The Founders were very concerned about property rights. Indeed, half of the Bill of Rights deals with property. Most people think of property as land, but property is much more than just land. Houses, cars, and other material things are forms of property. An individual’s property also includes her conscience, thoughts, and reputation as well as future profits from the sale of an existing object or idea. In addition to securing these things for individuals, property rights secure freedom.
What Are the Origins of American Property Rights?
Early Americans had certain things in mind when they used the word “property.” For example, if someone owned a horse, they had both a legal right to use the horse and a legal right to stop others from using the horse.
Another example of property is one’s own body. People usually do not call themselves “property,” but they clearly have a general right to do what they want with their bodies and to stop others from doing things to them. Thus, an individual owns his or her own body. This concept, called self-ownership, helps explain why the Founders took so many steps to protect property.
The Founders were deeply influenced by English legal history. The Magna Carta (1215) and the Declaration of Rights (1689) restricted the power of the king or queen to take property or put people in jail at random. Eventually, British abuse of property rights, beginning with taxation without representation, pushed many colonists to argue for revolution. They had had enough of being forced to house troops, being searched without warrants, and being fined excessively.
How Did the Founders View Property?
Thomas Jefferson used one of natural rights philosopher John Locke’s famous phrases about property in the Declaration of Independence (1776). Locke wrote that people have natural rights to “life, liberty, and property.” Jefferson changed it to “life, liberty, and the pursuit of happiness.” Jefferson did not change Locke’s meaning, but expanded it. Colonists would have thought of ideas, as well as material things, as “property.” Jefferson believed that enjoying material things and satisfying creativity were essential to happiness.

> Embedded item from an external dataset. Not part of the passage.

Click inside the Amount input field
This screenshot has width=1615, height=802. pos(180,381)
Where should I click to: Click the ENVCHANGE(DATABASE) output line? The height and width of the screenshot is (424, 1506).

James Madison, who was important in developing the Bill of Rights (1791), believed property rights were essential to protecting all rights. Protecting rights is the purpose of “a just government,” as he wrote in his essay entitled “Property,” which was published in 1792. In it, Madison argued that man owns his body and possessions as well as the right to express his opinions and religious beliefs. Madison noted that security of property plays a big role in personal growth because it allows each person to make his own decisions about his life and property.
Madison strongly believed in a commercial republic. He urged Americans to protect the earning and owning of property through hard work. He criticized excessive taxes. Madison ended “Property” by warning his fellow citizens that if the United States wanted to be considered “wise and just,” then they must respect property rights. It is no accident that half the Bill of Rights contains property protections.
The Third and Fourth Amendments assure freedom and security of one’s home and possessions, while the Fifth Amendment guarantees due process and just compensation when the government takes one’s property. The Seventh Amendment addresses the right to jury trial in common lawsuits involving more than twenty dollars, and the Eighth protects citizens from excessive fines. The Founders understood that the protection of all kinds of property was needed to uphold their rights.
How Do Property Laws Affect Modern Life?
Questions of property law are at the center of many social concerns today. Some examples are environmental issues, protection of endangered species, and even the legality of media downloading websites. Individual property rights must be reconciled with [considered alongside] government concerns about natural resources, and media sharers must consider whether they are “sharing” or “stealing.”
The property protections in the Bill of Rights are essential to liberty. If the government can take anything from anybody at any time, no one can be free. As students and as citizens, your right to control your own property is one way you have the power to live as you wish.
- What is self-ownership? How did the Founders use this philosophy in the Constitution and Bill of Rights?
- Philosopher John Locke wrote that people have the right to “life, liberty, and property,” while Founder Thomas Jefferson wrote that people have the right to “life, liberty, and the pursuit of happiness.” How are these phrases different? Do they mean the same thing?
- Why did the Founders believe that protecting property was necessary to protect all rights?